--- Exercise objective ---
Reproduce the material below, renaming "button" as "control" wherever it occurs and leaving everything else unchanged. Omit the pictures from your answer.

Entries on target coordinates
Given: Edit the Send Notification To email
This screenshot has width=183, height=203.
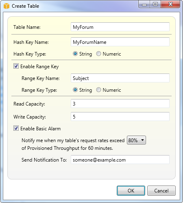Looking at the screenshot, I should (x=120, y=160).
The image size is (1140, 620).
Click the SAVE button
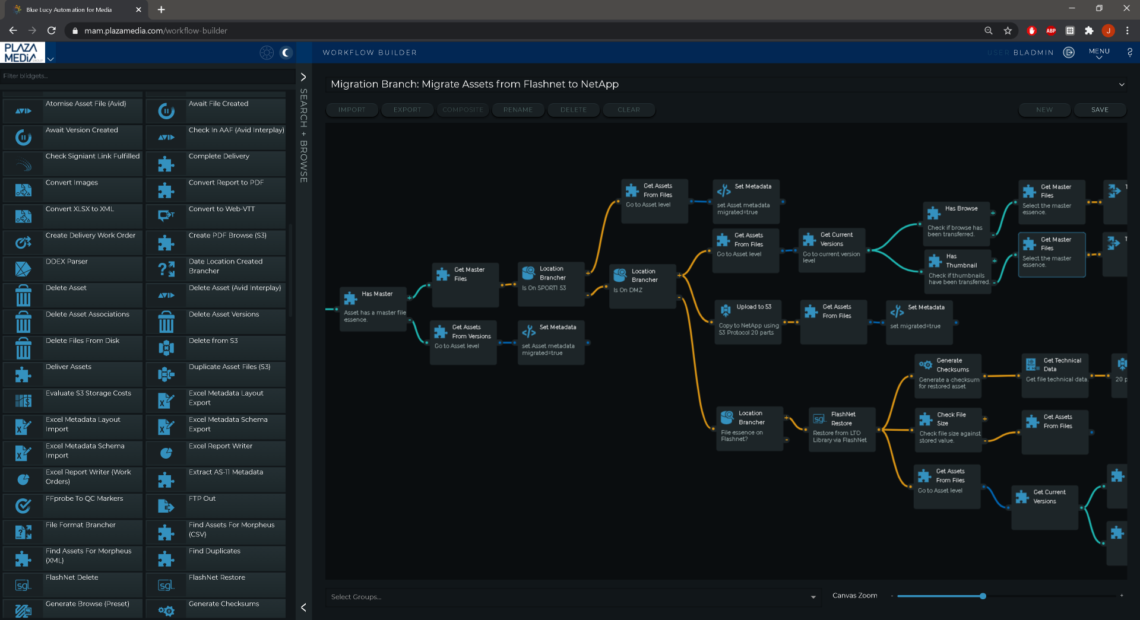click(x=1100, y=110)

--- Output below ---
Given: Edit the Send Notification To email
This screenshot has width=183, height=203.
Looking at the screenshot, I should (x=120, y=160).
The image size is (1140, 620).
Click the SAVE control
click(x=1100, y=110)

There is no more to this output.